Another mistake we parents make is thinking there’s a recognizable mood when our kids want to talk to us. That’s not to say they never want to talk, but when they do, it’s usually when we wander into the kitchen for a drink of water at 11 p.m. and our teens catch us in the dark and start talking … and talking. I had a night where we took it to the couch, and he didn’t stop talking until 4:30 a.m. But if I had been the one to attempt the conversation? It would never have started.

 

Teens want to decide for themselves. They want to share ideas without feedback. They aren’t looking for us to solve any problems. If we are lucky enough that our teens occasionally talk to us, we are to listen and affirm. When we don’t agree, sometimes we don’t SAY so. At least not out loud. We have to frame our responses as we silently note in our heads to circle back another time and share dissent in a way that doesn’t sound … dissent-y. Somehow we are tasked with guiding these children without letting them know we are at the helm. But no one tells us how to do that.

 

And it gets even more convoluted.

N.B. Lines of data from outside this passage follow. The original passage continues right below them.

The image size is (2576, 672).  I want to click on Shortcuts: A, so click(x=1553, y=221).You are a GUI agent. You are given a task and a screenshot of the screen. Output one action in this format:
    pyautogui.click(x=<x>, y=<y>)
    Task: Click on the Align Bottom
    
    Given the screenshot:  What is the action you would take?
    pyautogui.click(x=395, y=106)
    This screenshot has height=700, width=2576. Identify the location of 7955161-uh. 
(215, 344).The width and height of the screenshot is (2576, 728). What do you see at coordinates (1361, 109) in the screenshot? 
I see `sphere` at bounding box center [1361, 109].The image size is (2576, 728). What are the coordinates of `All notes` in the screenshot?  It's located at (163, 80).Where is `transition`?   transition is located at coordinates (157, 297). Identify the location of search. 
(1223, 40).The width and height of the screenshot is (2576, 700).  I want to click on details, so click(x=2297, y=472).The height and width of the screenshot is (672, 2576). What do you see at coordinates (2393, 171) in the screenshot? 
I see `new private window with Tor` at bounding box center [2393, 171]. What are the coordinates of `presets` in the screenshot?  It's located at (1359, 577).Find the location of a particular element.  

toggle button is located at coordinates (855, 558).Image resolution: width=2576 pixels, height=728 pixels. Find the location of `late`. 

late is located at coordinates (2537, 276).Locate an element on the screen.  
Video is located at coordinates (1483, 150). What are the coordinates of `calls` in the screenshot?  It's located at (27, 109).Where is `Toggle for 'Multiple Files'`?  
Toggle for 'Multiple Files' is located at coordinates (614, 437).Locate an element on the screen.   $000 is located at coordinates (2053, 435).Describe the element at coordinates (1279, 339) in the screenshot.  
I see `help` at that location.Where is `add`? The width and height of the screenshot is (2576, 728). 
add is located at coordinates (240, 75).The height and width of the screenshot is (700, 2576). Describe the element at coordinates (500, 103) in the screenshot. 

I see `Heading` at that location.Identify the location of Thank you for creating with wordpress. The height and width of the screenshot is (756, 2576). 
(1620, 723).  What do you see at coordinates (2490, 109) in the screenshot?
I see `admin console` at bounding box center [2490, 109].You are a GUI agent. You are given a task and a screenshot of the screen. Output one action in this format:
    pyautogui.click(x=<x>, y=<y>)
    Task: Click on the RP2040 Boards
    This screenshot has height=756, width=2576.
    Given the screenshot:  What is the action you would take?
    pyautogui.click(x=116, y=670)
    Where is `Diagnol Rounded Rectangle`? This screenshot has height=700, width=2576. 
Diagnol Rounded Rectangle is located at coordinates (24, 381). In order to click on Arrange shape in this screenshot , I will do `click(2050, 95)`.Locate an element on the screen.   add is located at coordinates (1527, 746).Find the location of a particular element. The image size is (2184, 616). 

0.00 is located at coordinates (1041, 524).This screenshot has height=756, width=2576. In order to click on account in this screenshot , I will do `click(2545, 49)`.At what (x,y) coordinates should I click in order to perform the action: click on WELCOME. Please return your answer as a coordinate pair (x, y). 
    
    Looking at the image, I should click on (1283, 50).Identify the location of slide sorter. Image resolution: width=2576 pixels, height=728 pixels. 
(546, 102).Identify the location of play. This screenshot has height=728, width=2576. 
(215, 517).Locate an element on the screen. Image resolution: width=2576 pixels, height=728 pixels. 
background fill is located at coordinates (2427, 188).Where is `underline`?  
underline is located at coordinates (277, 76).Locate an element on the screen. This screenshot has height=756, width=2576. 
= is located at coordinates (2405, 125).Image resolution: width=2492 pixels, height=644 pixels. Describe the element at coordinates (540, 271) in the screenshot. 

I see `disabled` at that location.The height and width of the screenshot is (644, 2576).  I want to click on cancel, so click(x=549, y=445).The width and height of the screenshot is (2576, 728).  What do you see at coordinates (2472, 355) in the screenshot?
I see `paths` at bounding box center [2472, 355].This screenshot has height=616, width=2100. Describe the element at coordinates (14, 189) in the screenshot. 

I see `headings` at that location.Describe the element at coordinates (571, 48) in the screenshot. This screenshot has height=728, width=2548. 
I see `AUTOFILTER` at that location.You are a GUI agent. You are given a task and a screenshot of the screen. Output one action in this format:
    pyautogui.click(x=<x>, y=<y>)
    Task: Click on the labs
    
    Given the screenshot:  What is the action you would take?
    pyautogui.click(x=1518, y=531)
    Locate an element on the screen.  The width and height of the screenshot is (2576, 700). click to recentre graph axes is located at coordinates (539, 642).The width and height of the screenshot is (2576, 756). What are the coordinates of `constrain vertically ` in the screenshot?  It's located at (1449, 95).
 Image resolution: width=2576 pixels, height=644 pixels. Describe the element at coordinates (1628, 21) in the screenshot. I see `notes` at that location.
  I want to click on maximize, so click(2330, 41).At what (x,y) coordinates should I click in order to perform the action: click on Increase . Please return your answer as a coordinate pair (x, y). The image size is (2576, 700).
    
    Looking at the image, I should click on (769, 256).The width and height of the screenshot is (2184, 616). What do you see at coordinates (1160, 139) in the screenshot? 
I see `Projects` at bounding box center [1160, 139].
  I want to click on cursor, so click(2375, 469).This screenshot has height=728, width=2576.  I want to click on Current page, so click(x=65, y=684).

Umpteen years ago, these babies were born, and our job was teaching, molding, and shaping them, making sure they learned how to navigate the big world. And we did. From their first words to their first steps, all the way through, we led the way. Now, however, they want to navigate on their own. But wait! Did we teach them everything that they need to know? Did we say it enough times? Did it sink in? 

 

As moms, the urge is strong to spend those last few years of high school cramming for college, or whatever comes next. Every waking second, we nag, impose, and implore, but they stopped listening. At least outwardly, which explains why you can ask for a load of laundry to be put away a dozen times and never see that wish come to fruition.

 
Is it hopeless?
Are they already gone?

 

No. They’re still here. They hear you even when they aren’t listening. You know that teen who just wants to be left alone, never wants to join you for dinner, doesn’t want to go for a walk with you, and wants next to nothing to do with the family as a whole?  Don’t always ask them to join. Sometimes, tell them they’re coming, and expect them to show up. Sure, they’ll mope their way through the first half of the meal or will walk a dozen steps ahead, at a pace that only their gazelle-like legs can keep, making sure you know they want to be done with family time as fast as possible. But sometimes, you actually catch up. Sometimes, you share a few thoughts. Sometimes, there’s bonding so finite; savor it.

 

So give them space as you give them attention. Listen way more than you talk. Don’t try to solve their problems; give them a place to unload them and encourage them to find their own solutions. Validate their opinions and quietly steer them when their opinion is faulty. Let them try. Let them fail. Don’t always pick them up when they fall. Sometimes, pretend you didn’t even see them stumble. And when they mess up in bigger ways, expect it, and help them learn from it. Help them put the pieces back together when they are too heavy for them to lift on their own.

 

When all else fails, love them. Quietly and out loud. Love who they are, don’t expect them to be who they aren’t. We all have big dreams for our kids from the moment we find out we are carrying them. But those are our dreams. It is not their job to fulfill them. Fuel them with the confidence to chase their own dreams. 

 

teenagers walking together on a college campus

 

And if one day, you’re in a situation where ANY of this seems relevant, run with it. Because tomorrow, this advice likely won’t apply. As parents, accepting that we will try and fail, over and over again, in the eyes of our teens is just fine. It’s the trying part that matters. 

 

Be there. But expect them to be there, too. And somehow, it will work. No one really knows how, but it will. They won’t be teens forever.